Hace unos días que he estado analizando la canción “Mujeriego” de José José donde se vanagloria de todas las mujeres que ha amado. Nunca las ha discriminado, sin importar raza, estatus social, profesión o edad, se declara públicamente adicto a ellas, aun cuando puede ser catalogado como “mujeriego” o “aventurero”, para el “todo lo bueno tiene cara de mujer“.

Asimismo realiza un listado donde etiqueta a las féminas: “Las que ríen, las que lloran, las que sueñan, las que aprenden, las que enseñan, las que viven con los pies sobre la tierra, las tranquilas, las de guerra“.

Lo curioso de todo esto, es que se encarga de agrupar a las hembras como diferentes, cuando esto es simplemente falso.

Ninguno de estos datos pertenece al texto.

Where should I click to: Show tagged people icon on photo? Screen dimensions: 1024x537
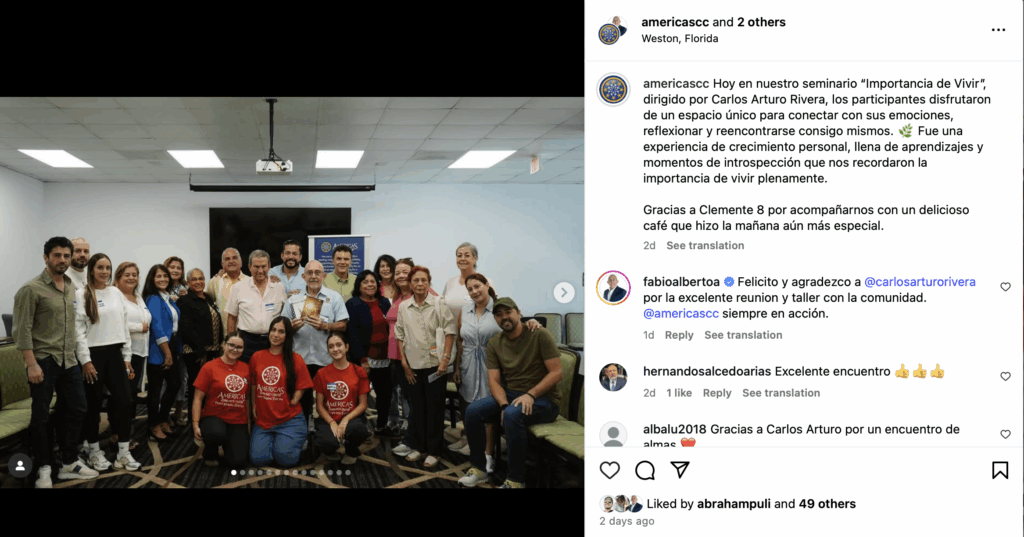(20, 465)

Las descendientes de Eva tenemos la facultad de desdoblarnos sin perder nuestra esencia. La madre puede ser estudiante; la colegiala puede ser comerciante; la amante puede ser cocinera; la maestra puede ser masajista; la escritora puede ser instructora de fitness; la doctora puede ser electricista; la abogada puede ser nadadora olímpica; la encargada del jardín de niños de noche se vuelve stripper… todo esto sin dejar de ser 100% mujer. Todo esto con carmín en los labios y tacones de aguja.

Triunfamos en lo que decidimos hacer. Somos exitosas sin importar la profesión. Y poseemos las mismas cualidades de nuestras abuelas: horneamos galletas, pegamos botones, desinfectamos la casa, cultivamos hortalizas en el huerto, bañamos a las mascotas, tendemos las camas, y enseñamos a nuestros niños a orar todas las noches.

Aun así, los hombres siguen buscando diferentes mujeres, sin lograr entender que una sola mujer puede asumir mil papeles diferentes a la vez.